Может быть, этим объясняется то, что византийская литература – это литература без детей. В ней не чувствуется идеи детства, точнее, ощущения детства. Ромеи не знали и детской литературы, хотя сказки и басни, особенно о животных, были в ходу. На страницах рукописей можно встретить мужчин, женщин, стариков, но не детей. Их целиком скрывала, маскировала тень суровой взрослой жизни, превращавшая детство в призрак.
Особенно нелегкая судьба ждала детей-сирот, которых в постоянно воюющей стране, довольно часто страдавшей от периодически случавшихся повальных эпидемий, стихийных бедствий, было много. Впрочем, если у родителей сироты было имущество, он по закону мог забрать свою часть оставшегося имущества умерших отца и матери, но опека над ним до достижения двадцати лет переходила к Церкви. Обычно этим занимался местный епископ-епархиот, который должен был помогать сиротам устроиться в жизни, получить профессию, специальность. Полное отстранение детей от наследования признавалось невозможным даже в том случае, если они были повинны в недостойном поведении, опозорились. Четверть или даже треть полагавшегося им по закону имущества наследодателя, будь то мужчина или женщина, они обязаны были получить. Пожалуй, именно порядок наследования имущества сирот доказывает, что понятие детства не было абсолютно призрачным и официально, с правовой точки зрения все же существовало в Византии.
* * *
В городах, прежде всего в столице, на средства духовенства, знати, государства и частные пожертвования создавали дома для сирот и вдов, основывали при них школы для сирот, которые работали по тому же учебному плану, что использовался в начальных школах государства.
Случалось, сиротские дома-комплексы достигали громадных размеров, как это было со знаменитым столичным орфанотрофионом во имя св. Павла, устроенном около Акрополя Юстином II (565–578 гг.) и получившем особенное развитие в первой половине XII в., при Алексее I и Иоанне II Комнинах. По уверению Анны Комнины, для осмотра всего комплекса богадельни, включавшего, будто город, двойной круг двухэтажных домов, требовался целый день.

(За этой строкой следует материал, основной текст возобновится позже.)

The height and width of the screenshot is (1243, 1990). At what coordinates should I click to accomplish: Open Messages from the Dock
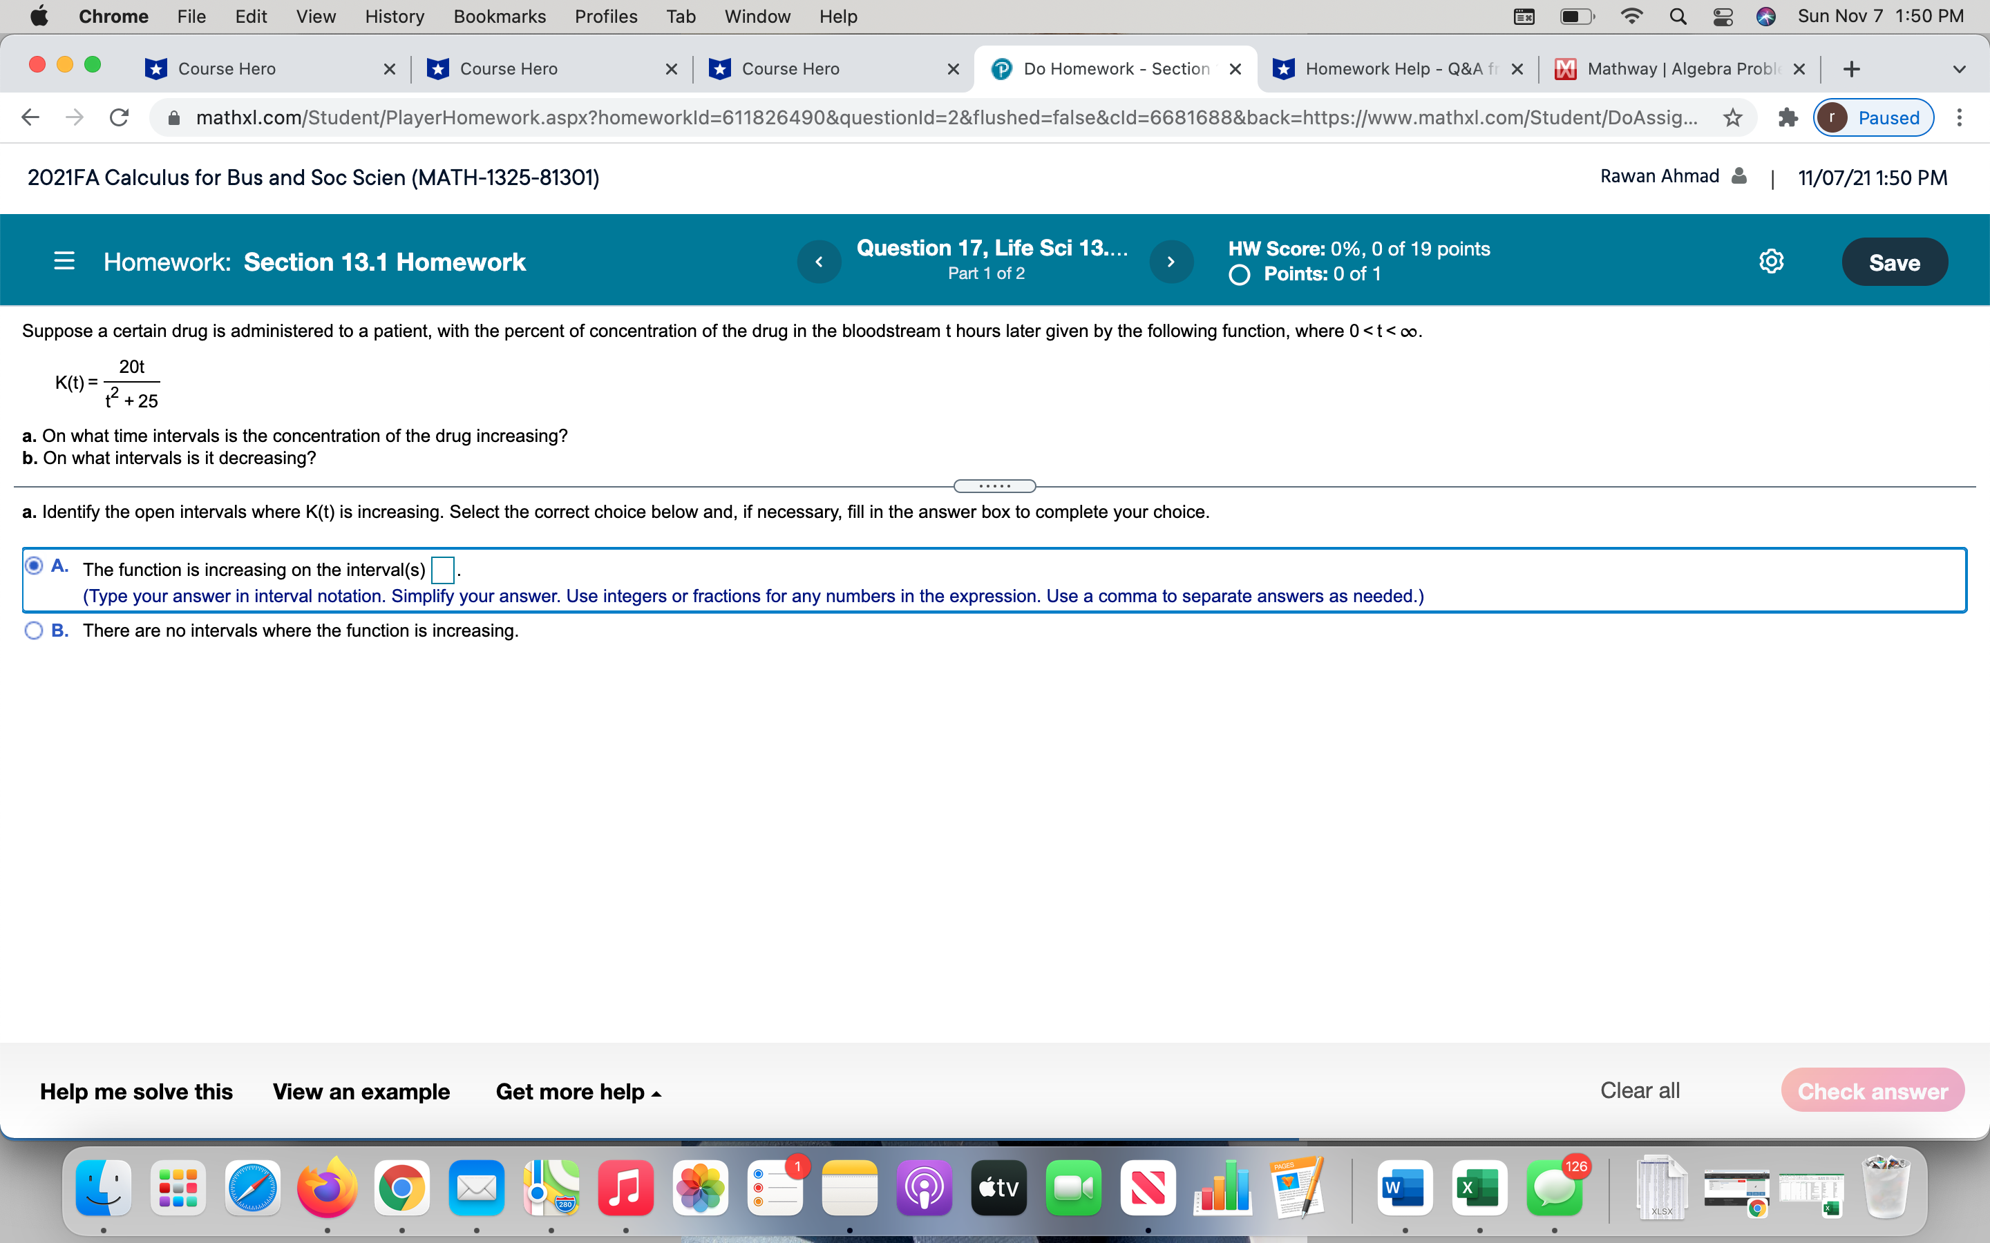coord(1555,1187)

Здесь содержались и даже обучались за царский счет, видимо, не одни сироты: «Я сама видела, – пишет Анна в мемуарах, – как девушка помогала старухе, зрячий вел за руку слепого, детей кормили грудью чужие матери и здоровые ухаживали за паралитиками».
Но всех оставшихся без родителей, обездоленных такие отборные заведения или частные приюты не в силах были принять. Привычной для византийской деревни стала фигура несчастного пастушка – сироты, который за черствую горбушку ячменного хлеба днем и ночью, в зной и холод, пасет хозяйских коз или свиней. Не намного легче была судьба тех, кто оставался без призора и без куска хлеба. Беспризорников можно было повстречать и на городских улицах, где они нищенствовали или, сбиваясь в стайки, промышляли мелким воровством на рынках.
* * *
Византийское право запрещало куплю-продажу детей, и, очевидно, она, действительно, стала не таким распространенным явлением, как в «перестроечные времена» Римской империи. Тем не менее в IV–VI вв. продажа детей в рабство все еще оставалась узаконенной, и если Кодексы Феодосия и Юстиниана делали попытки это отрицать, то Сирийско-Римский законник, появившийся в Византии в 80-х годах. V в., напротив, подтверждал такую практику. В любом случае лазейка для обхода запрещающих законов оставалась, ибо продажа детей, прежде всего новорожденных, разрешалась в исключительных случаях, «по причине чрезвычайной бедности, ради пропитания», то есть ради спасения жизни семьи и самих детей. К тому же сама повторяемость аналогичных указов свидетельствует о неистребимости подобной практики в повседневной жизни, когда нужда и голод толкали родителей на такие крайние поступки, как торговля собственными детьми. Тем более не церемонились с детьми должников – их могли продать в рабство вполне законно. Кроме того, создается впечатление, что спрос на живой товар активизировал во второй половине IX в. незаконный промысел продажи в рабство людей, особенно из числа подростков, захваченных с помощью обмана, разбоя или пиратства. Жития Василия Монаха и Павла Латрского, относящиеся к событиям этого времени, сообщают, что сманиванием детей занимались некоторые странствующие монахи, отчего за всеми ними в малоазийских провинциях Ромейского царства прочно утвердилась дурная молва как о тайных работорговцах.
Трудно сказать, как ромеи поступали с детьми, родившимися с уродствами, физическими и умственными патологиями: оставляли их дома или пытались отдать в приют, богадельню. Во всяком случае, известно, что в столичной церкви Богородицы Диакониссы на Меси, принадлежавшей ипподромной мере прасинов, бытовал обычай выставлять таких детей на всеобщее обозрение и таким образом собирать дополнительные средства на их содержание.
* * *
По-иному проходило детство ребенка из состоятельной, тем более знатной семьи. До пяти-семи лет даже мальчик-паидон из такой семьи находился на попечении у матери и бабушек, обитательниц гинекея, где к нему относились с понятным умилением и нежничаньем. За ним ухаживали, играли с ним в куклы, развлекали баснями или сказаниями, особенно взятыми из Священного Писания. На этом этапе раннего детства именно мать играла ведущую роль в нравственном воспитании. Она же учила грамотно, свободно говорить и красиво писать, что считалось очень важными качествами.
Повзрослев, став тем, кого, по античной традиции, с семи лет называли паис, ребенок попадал под присмотр педагога-наставника, который давал ему начатки образования и развлекал на досуге. Но немало аристократов, нобилей готовили своих сыновей-подростков, тех, кого называли миракион, к военной, офицерской карьере. Поэтому с раннего возраста их учили по-взрослому владеть мечом, копьем, дротиком и его разновидностью – риктарием, луком, боевой палицей-сидироравдой, обучали верховой езде, тактике и стратегии ведения боя.